As well as the scale though, it’s the little details that really matter. In order to be truly immersed, visitors should forget about the real world. They should become so convinced that the experience they’re having becomes all-encompassing. That means ensuring every aspect of the Disney experience is considered – from the tickets to the doorknobs, from the dustbins to the plants – everything should be ‘thematic’.
It’s the same with brand management and execution. By maintaining consistency of brand identity at every level, you’re making your world. Font choice, colors, tone, thought leadership topics, user interface, audio should all be recognizable as your brand on touchpoints across the board. In doing so, we create convincing, coherent worlds for customers to buy into.
Legendary Imagineer, Joe Rohde, has talked a lot about this. You’ll have seen him on Disney+ documentary series ‘The Imagineering Story’, and the (amazing, do take it) free ‘Imagineering in a Box’ Kahn Academy course. Here he explains that in considering every aspect of the Animal Kingdom, they would check if it adhered to the theme of ‘the intrinsic value of nature‘. Those aspects include, yes, the doorknobs – should they be new or old, smooth or rough, walnut or beech?
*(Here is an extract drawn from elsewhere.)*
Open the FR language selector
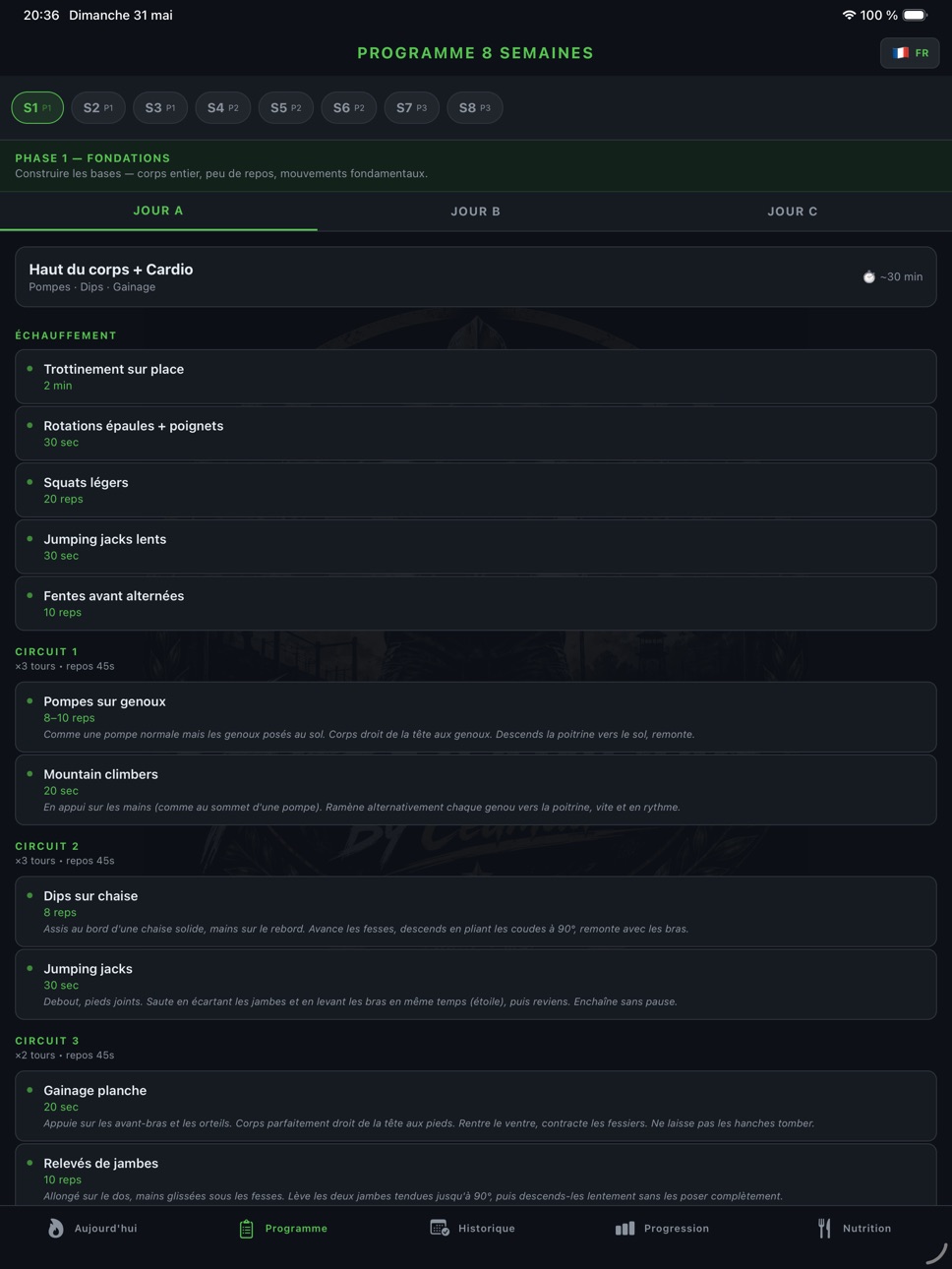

These details are as fundamental to a Disney experience as the hex-code of a brand’s logo color.
Rohde recently left Disney and taken up a new post as Experience Architect at Virgin Galactic. It’s a statement that shows Virgin is serious, as the company stated in an announcement, “The work he is starting will stimulate curiosity, guide the imagination, and anchor the Virgin Galactic customer experience with purposefulness and meaning.“ If this doesn’t sound like branding, then I don’t know what does.
This dovetail of detail and vision, consistency, and storytelling is at the heart of what branding does.
Let us return to our friends, the Imagineers, who have a set of principles that I think every brand manager should read.
Imagineering is actually a highly structured discipline, with a pyramid of rules that all Imagineers follow. The ‘Foundations’ of this pyramid are as follows:
- It All Begins with a Story – Using your subject matter to inform decisions about your project;
- Creative Intent – Staying focused on your objective;
- Attention to Detail – Paying attention to every detail;
- Theming – Using appropriate details to strengthen your story and support your creative intent;
- Long, Medium, and Close Shots – Organizing your message to lead your audience from the general to the specific.
From The Imagineering Pyramid.
I’d argue that these rules are as relevant to a brand playbook as they are to constructing a theme park.
I particularly like the film metaphor around ‘Long, Medium, and Close Shots’, which is a great alternative to the tired ‘Sales Funnel’ metaphor. Leading the audience from the general to the specific? Sounds like a marketing plan to me.
You don’t need me to tell you Disney is smashing it right now in both business (Disney+ just surpassed 100m users) and creativity (The Mandalorian, Wandavision, Loki, Luca, etc.). The worlds they create are driving their dominance of the media space. And their methodologies are at the heart of this.
In marketing, we absolutely must always consider our grand narratives, the conceptual territory that we try to occupy, as ‘worlds’ of our own. They should be coherent, believable, canonical, and in service of a true story at their heart.
Meanwhile, we must be consistent and ensure every aspect of our brand is true to that world we’ve created. That means delivering the tiny details in service of the overall vision. Doorknobs and all.